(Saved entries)
□ □ □ □

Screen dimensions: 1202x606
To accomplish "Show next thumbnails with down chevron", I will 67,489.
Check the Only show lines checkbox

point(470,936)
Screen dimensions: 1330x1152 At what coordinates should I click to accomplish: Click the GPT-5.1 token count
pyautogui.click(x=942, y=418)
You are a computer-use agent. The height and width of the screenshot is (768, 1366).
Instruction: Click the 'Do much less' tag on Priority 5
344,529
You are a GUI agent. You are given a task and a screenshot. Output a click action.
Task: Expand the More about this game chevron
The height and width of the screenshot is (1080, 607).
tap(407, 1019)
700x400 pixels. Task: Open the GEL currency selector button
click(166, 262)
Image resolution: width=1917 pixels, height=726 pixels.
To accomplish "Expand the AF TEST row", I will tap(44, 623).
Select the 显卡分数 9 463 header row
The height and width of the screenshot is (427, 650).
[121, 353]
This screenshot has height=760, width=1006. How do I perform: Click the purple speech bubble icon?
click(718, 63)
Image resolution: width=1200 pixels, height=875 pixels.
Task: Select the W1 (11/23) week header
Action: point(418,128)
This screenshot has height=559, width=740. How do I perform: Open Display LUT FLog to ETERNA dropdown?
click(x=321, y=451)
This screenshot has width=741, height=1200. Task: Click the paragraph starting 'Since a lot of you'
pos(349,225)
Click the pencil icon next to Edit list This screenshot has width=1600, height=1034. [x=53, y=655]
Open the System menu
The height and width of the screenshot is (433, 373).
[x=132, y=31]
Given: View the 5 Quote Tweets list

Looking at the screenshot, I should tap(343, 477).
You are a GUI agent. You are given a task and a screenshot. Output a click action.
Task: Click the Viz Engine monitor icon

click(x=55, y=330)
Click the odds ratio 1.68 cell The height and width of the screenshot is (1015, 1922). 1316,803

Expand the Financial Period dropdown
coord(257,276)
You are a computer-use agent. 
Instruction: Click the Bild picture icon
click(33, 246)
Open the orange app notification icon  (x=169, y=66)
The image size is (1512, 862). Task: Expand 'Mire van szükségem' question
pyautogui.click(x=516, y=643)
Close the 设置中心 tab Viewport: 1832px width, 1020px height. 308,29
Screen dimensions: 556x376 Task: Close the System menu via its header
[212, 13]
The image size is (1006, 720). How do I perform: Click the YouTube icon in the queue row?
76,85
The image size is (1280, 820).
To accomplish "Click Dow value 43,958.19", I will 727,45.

□ □ □ □

### Instructions for the task
All of the records should be transcribed exactly, with nothing left out.

### Answer area
Screen dimensions: 1202x606
To accomplish "Show next thumbnails with down chevron", I will 67,489.
Check the Only show lines checkbox

point(470,936)
Screen dimensions: 1330x1152 At what coordinates should I click to accomplish: Click the GPT-5.1 token count
pyautogui.click(x=942, y=418)
You are a computer-use agent. The height and width of the screenshot is (768, 1366).
Instruction: Click the 'Do much less' tag on Priority 5
344,529
You are a GUI agent. You are given a task and a screenshot. Output a click action.
Task: Expand the More about this game chevron
The height and width of the screenshot is (1080, 607).
tap(407, 1019)
700x400 pixels. Task: Open the GEL currency selector button
click(166, 262)
Image resolution: width=1917 pixels, height=726 pixels.
To accomplish "Expand the AF TEST row", I will tap(44, 623).
Select the 显卡分数 9 463 header row
The height and width of the screenshot is (427, 650).
[121, 353]
This screenshot has height=760, width=1006. How do I perform: Click the purple speech bubble icon?
click(718, 63)
Image resolution: width=1200 pixels, height=875 pixels.
Task: Select the W1 (11/23) week header
Action: point(418,128)
This screenshot has height=559, width=740. How do I perform: Open Display LUT FLog to ETERNA dropdown?
click(x=321, y=451)
This screenshot has width=741, height=1200. Task: Click the paragraph starting 'Since a lot of you'
pos(349,225)
Click the pencil icon next to Edit list This screenshot has width=1600, height=1034. [x=53, y=655]
Open the System menu
The height and width of the screenshot is (433, 373).
[x=132, y=31]
Given: View the 5 Quote Tweets list

Looking at the screenshot, I should tap(343, 477).
You are a GUI agent. You are given a task and a screenshot. Output a click action.
Task: Click the Viz Engine monitor icon

click(x=55, y=330)
Click the odds ratio 1.68 cell The height and width of the screenshot is (1015, 1922). 1316,803

Expand the Financial Period dropdown
coord(257,276)
You are a computer-use agent. 
Instruction: Click the Bild picture icon
click(33, 246)
Open the orange app notification icon  (x=169, y=66)
The image size is (1512, 862). Task: Expand 'Mire van szükségem' question
pyautogui.click(x=516, y=643)
Close the 设置中心 tab Viewport: 1832px width, 1020px height. 308,29
Screen dimensions: 556x376 Task: Close the System menu via its header
[212, 13]
The image size is (1006, 720). How do I perform: Click the YouTube icon in the queue row?
76,85
The image size is (1280, 820).
To accomplish "Click Dow value 43,958.19", I will 727,45.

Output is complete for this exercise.